PROBLEM TO SOLVE:
Find the string "item" in the data, then copy every line where it is found.

· · · ·

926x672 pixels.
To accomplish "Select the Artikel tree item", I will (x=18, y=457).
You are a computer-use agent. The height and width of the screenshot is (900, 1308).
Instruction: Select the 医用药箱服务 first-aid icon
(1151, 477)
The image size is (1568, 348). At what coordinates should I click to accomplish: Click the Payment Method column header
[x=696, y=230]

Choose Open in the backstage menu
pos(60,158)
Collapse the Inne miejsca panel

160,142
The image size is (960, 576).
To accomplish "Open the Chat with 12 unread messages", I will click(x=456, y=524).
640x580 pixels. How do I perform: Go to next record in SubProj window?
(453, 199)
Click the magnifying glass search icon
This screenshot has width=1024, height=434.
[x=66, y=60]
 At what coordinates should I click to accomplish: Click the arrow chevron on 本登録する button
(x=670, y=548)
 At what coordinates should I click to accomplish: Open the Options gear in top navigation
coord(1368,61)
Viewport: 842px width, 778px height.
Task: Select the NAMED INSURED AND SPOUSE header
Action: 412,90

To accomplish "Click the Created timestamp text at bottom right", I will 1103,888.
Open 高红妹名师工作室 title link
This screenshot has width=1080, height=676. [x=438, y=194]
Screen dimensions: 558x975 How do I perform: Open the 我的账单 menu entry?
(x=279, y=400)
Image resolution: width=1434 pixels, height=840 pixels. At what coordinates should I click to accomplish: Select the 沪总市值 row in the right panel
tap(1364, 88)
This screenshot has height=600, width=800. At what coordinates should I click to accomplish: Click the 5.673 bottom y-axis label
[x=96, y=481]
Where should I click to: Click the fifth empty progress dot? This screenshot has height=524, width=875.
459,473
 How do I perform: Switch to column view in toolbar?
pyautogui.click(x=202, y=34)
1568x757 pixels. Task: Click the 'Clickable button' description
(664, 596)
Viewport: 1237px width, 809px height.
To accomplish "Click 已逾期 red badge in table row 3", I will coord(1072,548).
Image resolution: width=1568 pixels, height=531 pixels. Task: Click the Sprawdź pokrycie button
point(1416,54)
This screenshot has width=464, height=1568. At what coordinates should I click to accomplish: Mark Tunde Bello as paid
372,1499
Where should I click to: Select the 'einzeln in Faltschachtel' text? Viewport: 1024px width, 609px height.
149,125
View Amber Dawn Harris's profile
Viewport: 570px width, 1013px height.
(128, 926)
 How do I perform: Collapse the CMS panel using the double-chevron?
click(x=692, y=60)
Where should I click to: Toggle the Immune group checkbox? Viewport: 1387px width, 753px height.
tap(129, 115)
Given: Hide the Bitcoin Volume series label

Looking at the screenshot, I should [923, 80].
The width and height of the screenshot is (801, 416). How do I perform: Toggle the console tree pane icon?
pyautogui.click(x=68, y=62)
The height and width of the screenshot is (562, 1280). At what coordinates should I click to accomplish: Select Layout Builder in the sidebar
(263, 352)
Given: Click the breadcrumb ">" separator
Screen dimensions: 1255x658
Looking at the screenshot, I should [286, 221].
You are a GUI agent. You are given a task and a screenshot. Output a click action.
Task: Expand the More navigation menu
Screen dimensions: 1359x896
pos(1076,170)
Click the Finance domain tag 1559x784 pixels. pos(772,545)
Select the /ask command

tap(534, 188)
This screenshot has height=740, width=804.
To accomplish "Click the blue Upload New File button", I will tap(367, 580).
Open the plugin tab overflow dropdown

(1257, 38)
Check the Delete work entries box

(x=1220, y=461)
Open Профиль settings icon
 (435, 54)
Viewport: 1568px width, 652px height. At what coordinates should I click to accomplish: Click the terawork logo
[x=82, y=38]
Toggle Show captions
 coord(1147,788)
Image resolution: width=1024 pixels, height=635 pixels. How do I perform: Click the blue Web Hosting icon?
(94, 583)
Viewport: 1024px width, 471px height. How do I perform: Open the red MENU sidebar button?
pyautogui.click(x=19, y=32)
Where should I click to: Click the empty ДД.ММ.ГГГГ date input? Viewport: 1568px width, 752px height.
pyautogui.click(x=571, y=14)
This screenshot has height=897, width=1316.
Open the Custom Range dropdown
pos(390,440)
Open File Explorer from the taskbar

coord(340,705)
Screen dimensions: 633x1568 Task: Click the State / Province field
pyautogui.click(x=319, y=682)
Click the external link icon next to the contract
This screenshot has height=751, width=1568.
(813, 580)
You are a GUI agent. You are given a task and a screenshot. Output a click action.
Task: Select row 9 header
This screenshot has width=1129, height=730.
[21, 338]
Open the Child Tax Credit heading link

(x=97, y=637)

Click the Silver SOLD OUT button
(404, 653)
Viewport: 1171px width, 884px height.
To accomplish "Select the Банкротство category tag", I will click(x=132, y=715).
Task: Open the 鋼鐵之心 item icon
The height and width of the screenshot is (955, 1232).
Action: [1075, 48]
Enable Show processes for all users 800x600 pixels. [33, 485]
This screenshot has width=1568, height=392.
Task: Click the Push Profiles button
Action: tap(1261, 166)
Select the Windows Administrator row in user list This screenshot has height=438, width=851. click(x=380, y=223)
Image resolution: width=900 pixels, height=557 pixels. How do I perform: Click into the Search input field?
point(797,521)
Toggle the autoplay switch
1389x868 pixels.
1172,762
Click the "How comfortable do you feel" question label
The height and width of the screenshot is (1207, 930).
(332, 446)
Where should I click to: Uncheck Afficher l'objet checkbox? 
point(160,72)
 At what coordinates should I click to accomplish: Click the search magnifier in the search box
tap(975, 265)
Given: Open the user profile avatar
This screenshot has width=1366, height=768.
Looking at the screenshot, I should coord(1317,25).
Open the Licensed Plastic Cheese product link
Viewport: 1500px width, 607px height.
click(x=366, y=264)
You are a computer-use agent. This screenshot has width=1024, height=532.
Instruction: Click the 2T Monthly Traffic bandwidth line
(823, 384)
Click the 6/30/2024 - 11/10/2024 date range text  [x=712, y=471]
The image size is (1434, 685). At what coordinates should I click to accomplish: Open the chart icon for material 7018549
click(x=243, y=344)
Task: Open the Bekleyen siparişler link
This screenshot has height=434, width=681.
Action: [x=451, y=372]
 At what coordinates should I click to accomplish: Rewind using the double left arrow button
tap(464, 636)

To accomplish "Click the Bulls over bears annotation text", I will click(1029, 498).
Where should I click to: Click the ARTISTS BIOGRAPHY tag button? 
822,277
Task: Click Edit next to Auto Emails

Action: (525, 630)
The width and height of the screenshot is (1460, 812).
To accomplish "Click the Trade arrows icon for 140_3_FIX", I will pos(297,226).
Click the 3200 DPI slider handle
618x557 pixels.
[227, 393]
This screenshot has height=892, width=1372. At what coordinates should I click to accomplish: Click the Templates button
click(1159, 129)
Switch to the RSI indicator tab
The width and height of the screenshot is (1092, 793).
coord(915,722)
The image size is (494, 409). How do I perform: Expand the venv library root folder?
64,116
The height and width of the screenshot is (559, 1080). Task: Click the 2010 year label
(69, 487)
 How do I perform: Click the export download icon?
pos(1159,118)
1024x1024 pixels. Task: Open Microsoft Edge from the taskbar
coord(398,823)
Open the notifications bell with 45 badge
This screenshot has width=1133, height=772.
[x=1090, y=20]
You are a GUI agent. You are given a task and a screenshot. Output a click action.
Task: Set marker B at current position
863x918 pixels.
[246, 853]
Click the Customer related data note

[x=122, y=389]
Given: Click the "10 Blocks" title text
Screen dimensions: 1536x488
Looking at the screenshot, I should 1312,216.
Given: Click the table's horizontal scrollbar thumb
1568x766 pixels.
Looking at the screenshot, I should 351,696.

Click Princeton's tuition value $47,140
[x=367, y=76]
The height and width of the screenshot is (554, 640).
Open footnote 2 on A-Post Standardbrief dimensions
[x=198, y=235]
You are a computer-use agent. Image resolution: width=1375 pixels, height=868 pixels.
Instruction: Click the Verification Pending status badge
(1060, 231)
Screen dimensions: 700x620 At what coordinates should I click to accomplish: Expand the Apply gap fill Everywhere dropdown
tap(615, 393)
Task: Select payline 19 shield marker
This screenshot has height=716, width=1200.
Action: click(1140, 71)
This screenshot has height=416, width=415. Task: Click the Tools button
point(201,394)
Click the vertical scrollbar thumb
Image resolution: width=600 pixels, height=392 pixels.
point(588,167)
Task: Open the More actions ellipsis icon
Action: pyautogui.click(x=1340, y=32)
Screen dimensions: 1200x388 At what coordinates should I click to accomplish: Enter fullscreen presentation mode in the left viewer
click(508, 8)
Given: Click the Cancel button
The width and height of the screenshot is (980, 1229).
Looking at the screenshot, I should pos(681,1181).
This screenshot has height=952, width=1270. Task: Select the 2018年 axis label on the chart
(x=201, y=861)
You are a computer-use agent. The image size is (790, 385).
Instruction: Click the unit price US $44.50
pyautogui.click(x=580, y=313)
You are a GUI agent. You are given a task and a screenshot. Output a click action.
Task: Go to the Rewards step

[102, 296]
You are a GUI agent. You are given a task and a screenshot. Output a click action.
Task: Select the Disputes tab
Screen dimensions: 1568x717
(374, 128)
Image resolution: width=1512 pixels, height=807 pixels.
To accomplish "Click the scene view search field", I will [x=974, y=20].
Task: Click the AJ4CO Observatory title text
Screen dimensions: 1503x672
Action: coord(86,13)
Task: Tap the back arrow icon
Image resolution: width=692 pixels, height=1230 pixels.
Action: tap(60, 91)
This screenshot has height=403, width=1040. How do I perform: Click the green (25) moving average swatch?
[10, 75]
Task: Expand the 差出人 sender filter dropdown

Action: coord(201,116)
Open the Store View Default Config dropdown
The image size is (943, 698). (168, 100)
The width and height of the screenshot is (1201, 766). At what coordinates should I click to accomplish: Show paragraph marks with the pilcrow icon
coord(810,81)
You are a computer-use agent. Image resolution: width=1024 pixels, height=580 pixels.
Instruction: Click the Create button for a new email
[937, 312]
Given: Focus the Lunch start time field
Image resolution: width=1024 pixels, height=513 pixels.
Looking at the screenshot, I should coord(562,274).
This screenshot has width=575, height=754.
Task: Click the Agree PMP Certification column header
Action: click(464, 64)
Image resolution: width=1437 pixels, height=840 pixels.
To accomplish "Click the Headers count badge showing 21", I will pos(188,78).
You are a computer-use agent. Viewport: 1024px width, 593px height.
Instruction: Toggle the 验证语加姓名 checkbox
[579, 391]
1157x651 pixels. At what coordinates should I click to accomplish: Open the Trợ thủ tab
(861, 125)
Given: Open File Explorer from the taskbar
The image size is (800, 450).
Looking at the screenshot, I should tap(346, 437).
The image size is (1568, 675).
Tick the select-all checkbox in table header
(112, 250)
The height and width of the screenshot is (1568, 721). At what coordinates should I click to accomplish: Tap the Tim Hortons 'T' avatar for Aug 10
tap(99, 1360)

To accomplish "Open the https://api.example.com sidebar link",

· · · ·

TASK RESPONSE:
To accomplish "Select the Artikel tree item", I will (x=18, y=457).
Task: Open the 鋼鐵之心 item icon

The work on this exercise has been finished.